### Extrait du document
####################

Une confiance en la jeunesse montoise qui pourrait réconcilier le RAQM avec certains anciens supporters du RAEC pas convaincus par le projet et considérant même le club comme n’étant pas montois. Une situation que ne comprend pas Hubert Ewbank: « Ce n’est pas Quévy qui a demandé à venir à Mons, c’est Mons qui a demandé de relancer un projet comme il n’y avait plus de club. Certains Montois disent que le RAQM, ce n’est pas Mons. C’est comme si je disais ‘Zulte, ce n’est pas Waregem ou Oud-Heverlee, ce n’est pas Leuven’. »
Une histoire compliquée qui s’explique sans doute par un manque de communication à l’époque du déménagement. « Notre manager de l’époque aurait dû être plus ouvert avec les anciens, mais sans nous il n’y aurait plus de club à Mons. Je ne comprends pas pourquoi ils nous le font payer alors qu’on était des supporters et des sponsors du RAEC Mons », regrette le président Ewbank.

####################

### Données fournies
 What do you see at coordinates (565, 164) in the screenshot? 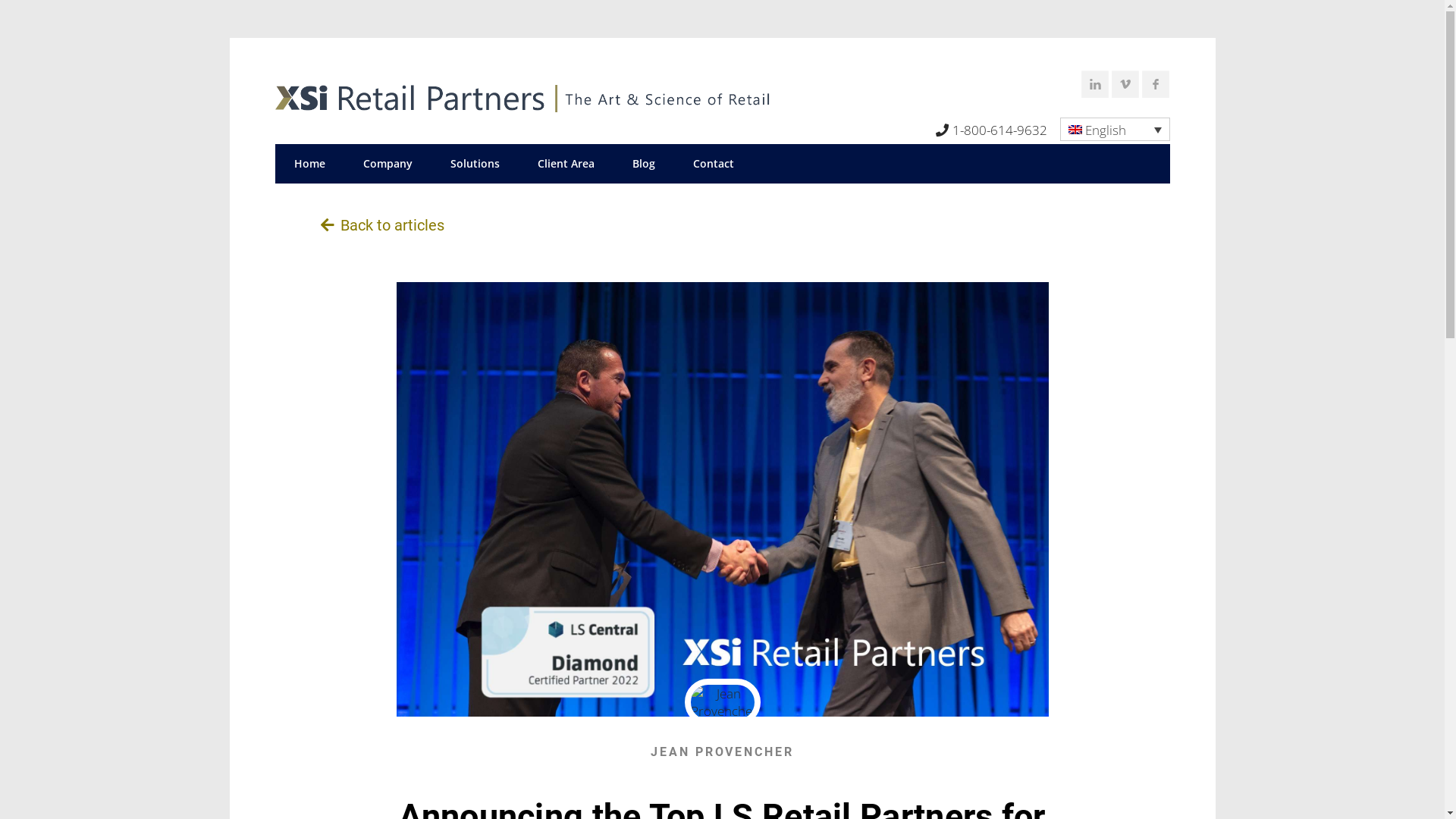
I see `'Client Area'` at bounding box center [565, 164].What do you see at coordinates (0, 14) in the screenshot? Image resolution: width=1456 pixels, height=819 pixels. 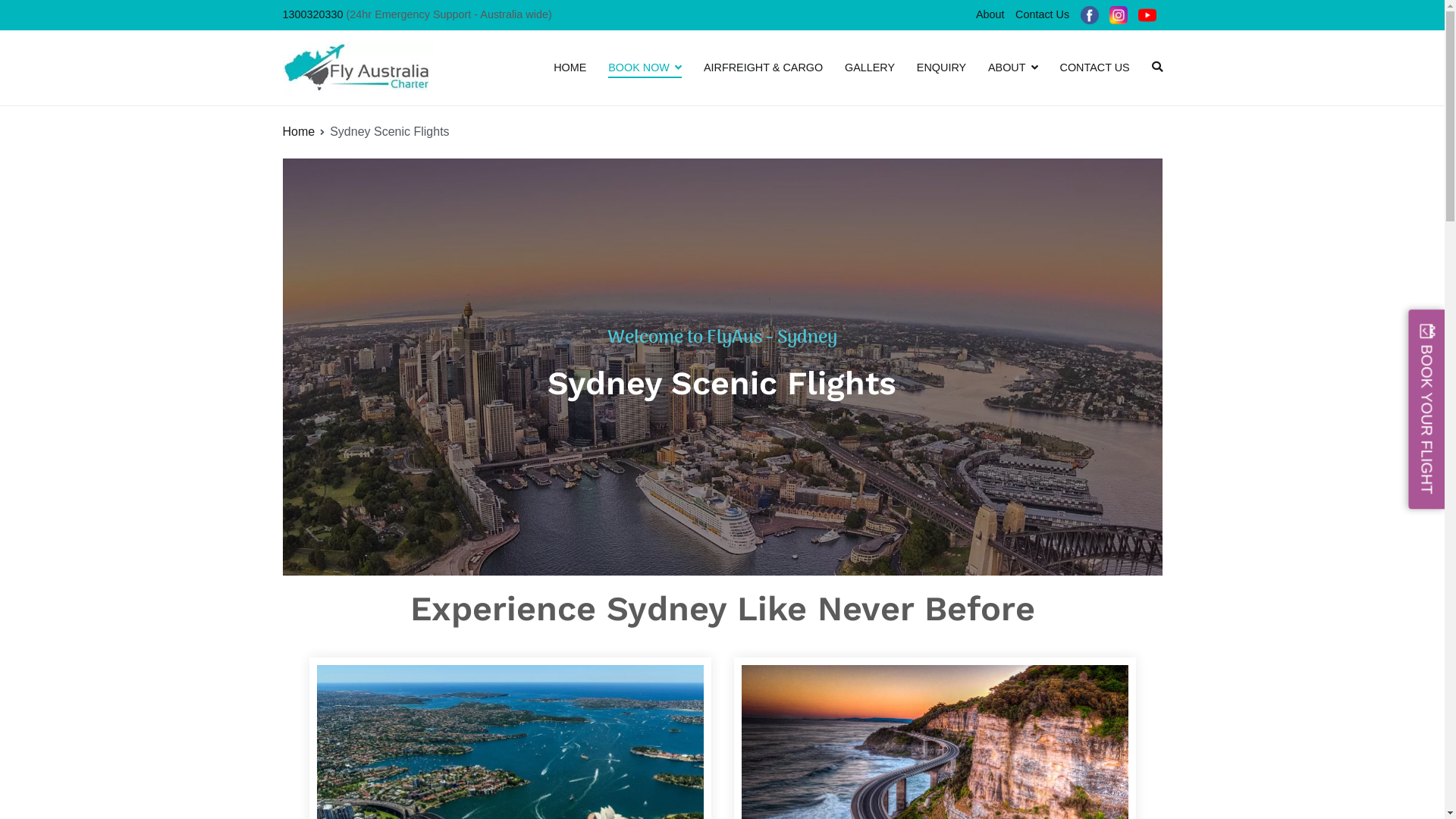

####################

### Travail demandé
[a] D'après l'extrait sur le RAQM, par quoi l'histoire compliquée avec certains anciens supporters s'explique-t-elle sans doute ?
[b] Recopiez le passage de l'extrait sur le RAQM compris entre « Une histoire compliquée » et « le président Ewbank. », ces deux passages inclus.
[c] Poursuivez l'extrait sur le RAQM et son président après sa dernière phrase.
Les données n'ont ici aucun rôle.

### Réponses dans l'ordre
[a] Par un manque de communication à l'époque du déménagement.

[b]
Une histoire compliquée qui s’explique sans doute par un manque de communication à l’époque du déménagement. « Notre manager de l’époque aurait dû être plus ouvert avec les anciens, mais sans nous il n’y aurait plus de club à Mons. Je ne comprends pas pourquoi ils nous le font payer alors qu’on était des supporters et des sponsors du RAEC Mons », regrette le président Ewbank.

[c]
Pourtant l’objectif de la ville et du club sont les mêmes: redonner à Mons un club de l’envergure de la ville. « Avec la crise du covid-19, cela a mis un peu de temps, mais nous ferons un état des lieux en juin. L’objectif est de mettre autour de la table tous les acteurs du football montois pour créer un projet ambitieux », explique Nicolas Martin. « Je pense que nous sommes à un tournant de l’histoire du foot à Mons et il faut rebondir sur l’échec de la fusion avec les Francs Borains. »
Le retour du RAEC ?
Une ambition qui pourrait passer par un nouveau changement de nom. Celui du RAEC Mons sera en effet à nouveau disponible dans un an. « Beaucoup de Montois y sont attachés, mon père y a joué, et la disparition du club a affecté beaucoup de supporters. Donc c’est une proposition qui pourrait être mise sur la table », assure le bourgmestre. Une envie partagée par Hubert Ewbank, même si certains anciens de Quévy sont évidemment moins enthousiastes: « Salvatore Curaba l’a fait avec la RAAL à La Louvière et ça a fonctionné donc, en tant que supporter du RAEC, la tentation est évidemment présente. »
Retrouver le RAEC Mons pourrait permettre de se réconcilier avec certains supporters, mais cela ne sera évidemment pas suffisant. Rester en D3 amateurs ne remplira pas le Tondreau et un changement de nom n’est finalement qu’un artifice. Et ça, le président du RAQM en est conscient: « Je pense que la majorité des anciens supporters du RAEC n’ont pas envie, et ce n’est pas péjoratif pour les clubs, de venir voir des matchs contre Ganshoren, Jette ou Schaerbeek. Quand on a connu des grosses affiches contre le Standard, Anderlecht, Charleroi, Genk, Bruges, c’est compliqué d’aller voir des matchs à notre niveau. »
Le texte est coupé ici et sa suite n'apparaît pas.